Once you find the line below that contains "Instruction: Click the", write it out along with every later line exactly as given, stopping only when the records end. Omit the pictures.

[Stored items]
——

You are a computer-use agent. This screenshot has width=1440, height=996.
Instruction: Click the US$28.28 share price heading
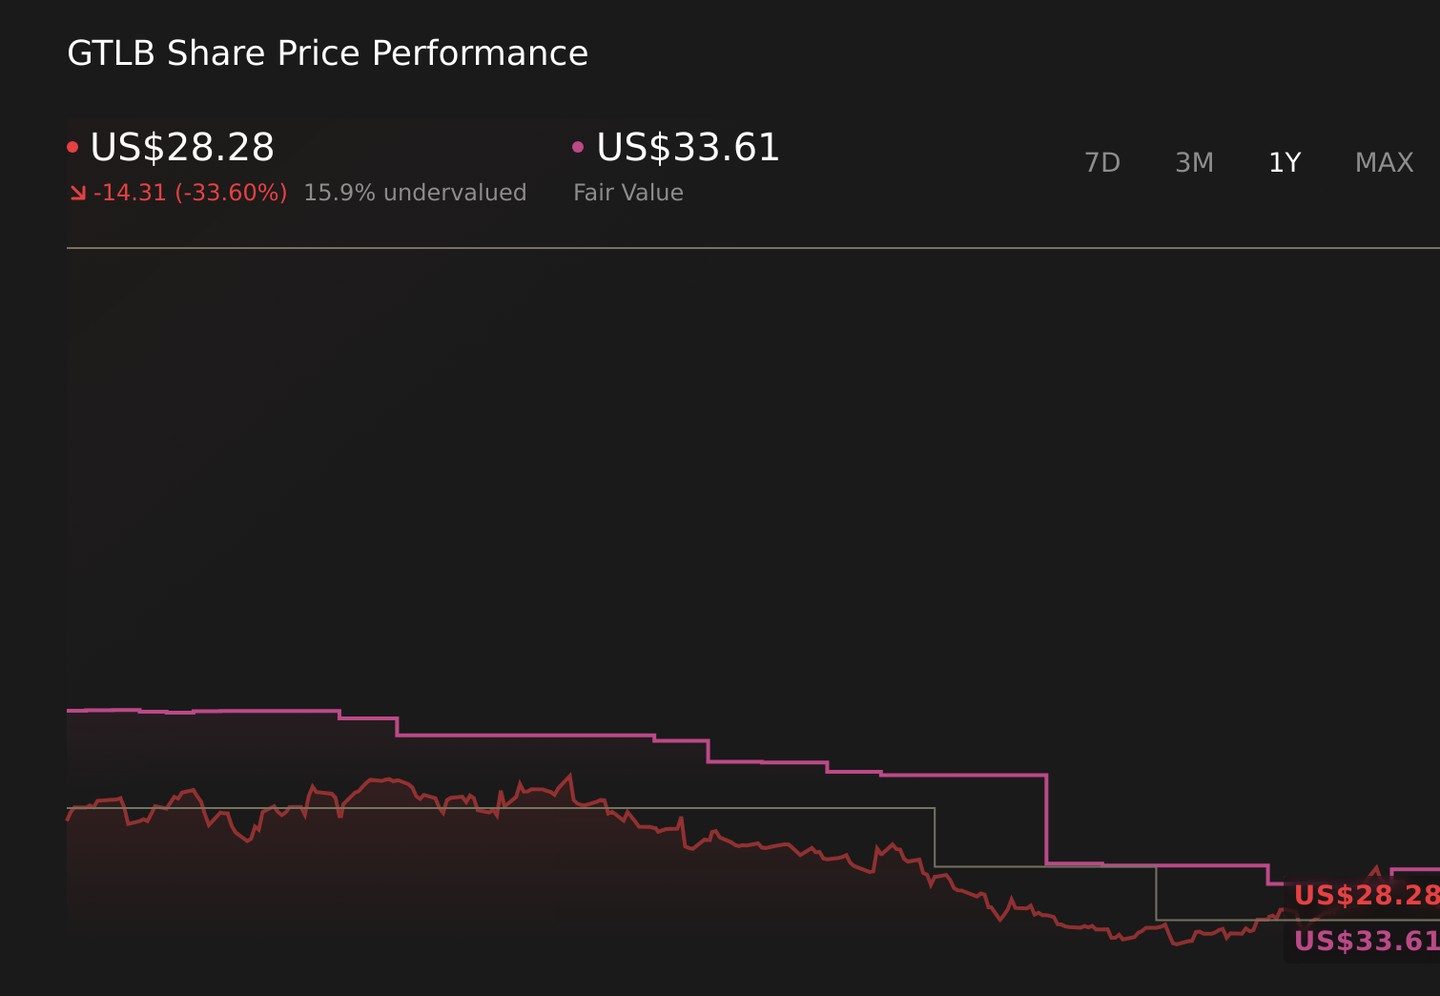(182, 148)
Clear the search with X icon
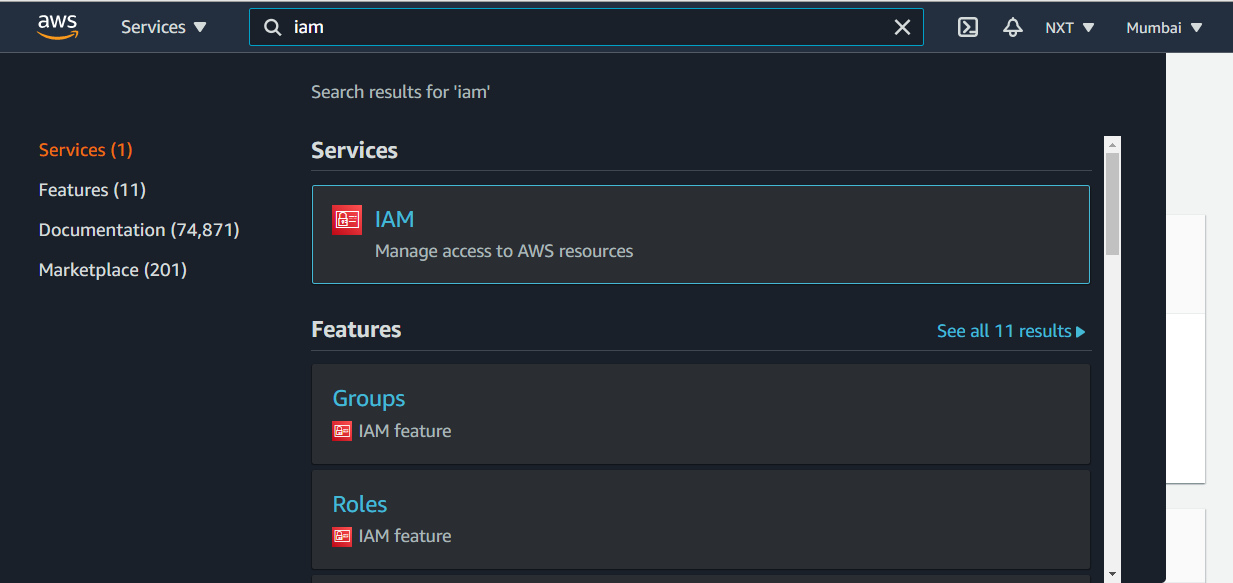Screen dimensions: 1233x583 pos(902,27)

——

* _Response to the exercise_
Instruction: Click the US$28.28 share price heading
(182, 148)
Clear the search with X icon
Screen dimensions: 1233x583 pos(902,27)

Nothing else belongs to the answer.